“Do you think he’s shielding somebody?”
“Foolish question number thirty-seven. He must have some idea of who shot him even if he only saw a shadow. He won’t even say how big the figure was—it might be Evans or Federhut or even Mrs. Hudson from all he’ll say. But you can take it from me, if he’s shielding anybody, it isn’t out of human kindness. He knows what he’s about, that baby; he’s no Boy Scout.”
“Did you see,” Maureen ventured tentatively, “if there were any other wounds on his body?”
Finch smilingly tamped his corncob. “I suppose you think, young lady, that that’s cryptic question. You want to be mysterious with the police, like all the clever heroines. I hate to disappoint you, but that other wound was the first thing the police thought of. It’s a frame, I said to myself.
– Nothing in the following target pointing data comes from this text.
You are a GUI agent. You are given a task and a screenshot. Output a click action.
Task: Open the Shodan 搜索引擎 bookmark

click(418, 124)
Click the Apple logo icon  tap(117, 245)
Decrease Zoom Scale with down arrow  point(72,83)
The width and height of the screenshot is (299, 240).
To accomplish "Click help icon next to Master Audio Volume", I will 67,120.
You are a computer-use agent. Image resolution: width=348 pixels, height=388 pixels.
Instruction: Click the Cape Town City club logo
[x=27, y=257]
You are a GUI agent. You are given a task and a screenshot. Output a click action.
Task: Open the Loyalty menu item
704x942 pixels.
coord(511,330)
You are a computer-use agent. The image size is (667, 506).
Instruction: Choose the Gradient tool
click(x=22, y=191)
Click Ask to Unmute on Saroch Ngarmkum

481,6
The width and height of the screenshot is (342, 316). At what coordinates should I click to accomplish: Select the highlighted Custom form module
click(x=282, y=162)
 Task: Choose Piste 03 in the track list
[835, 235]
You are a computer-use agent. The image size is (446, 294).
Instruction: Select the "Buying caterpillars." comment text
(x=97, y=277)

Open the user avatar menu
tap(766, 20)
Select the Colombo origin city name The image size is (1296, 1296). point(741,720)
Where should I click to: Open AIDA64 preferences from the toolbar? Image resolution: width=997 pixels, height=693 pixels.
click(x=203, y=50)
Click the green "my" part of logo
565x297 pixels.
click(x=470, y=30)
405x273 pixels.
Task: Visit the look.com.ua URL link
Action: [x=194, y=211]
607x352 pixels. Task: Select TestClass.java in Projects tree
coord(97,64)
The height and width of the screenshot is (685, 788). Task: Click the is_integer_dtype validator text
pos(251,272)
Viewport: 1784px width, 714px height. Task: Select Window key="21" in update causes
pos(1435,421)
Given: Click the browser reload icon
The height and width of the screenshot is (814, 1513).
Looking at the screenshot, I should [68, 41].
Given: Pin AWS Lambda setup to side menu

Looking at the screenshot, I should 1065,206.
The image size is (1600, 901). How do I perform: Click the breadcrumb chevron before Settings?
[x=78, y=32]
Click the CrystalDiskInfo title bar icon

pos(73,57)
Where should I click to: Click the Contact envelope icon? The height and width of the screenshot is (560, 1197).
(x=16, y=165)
He’s pulling an alibi out of a book—stage an attack on yourself and you seem innocent. And if we do notice how the gun got out the window, we’re supposed to think the murderer is just confusing things like with Worth. But then! I said, he couldn’t have written on the wall after a wound like that. He’d have to get blood some other way. So is there maybe another wound? Am I right—that’s what you’re after?”
“Yes. Only please, I wasn’t trying to be a smarty. I just wanted—”
“I know. I never saw a case with so many people trying to solve it. Hell and Maria, we’ve even got a member of our own police force working as an amateur! All detectives and no suspects, that’s what’s the matter.”
“But was there another wound?”
“There was. A cut on the upper lip—pretty bad. On the one hand, it could easily have been caused while shaving. On the other, it would have furnished enough blood to do that writing. This RACHE was smaller than the other, and pretty faint.”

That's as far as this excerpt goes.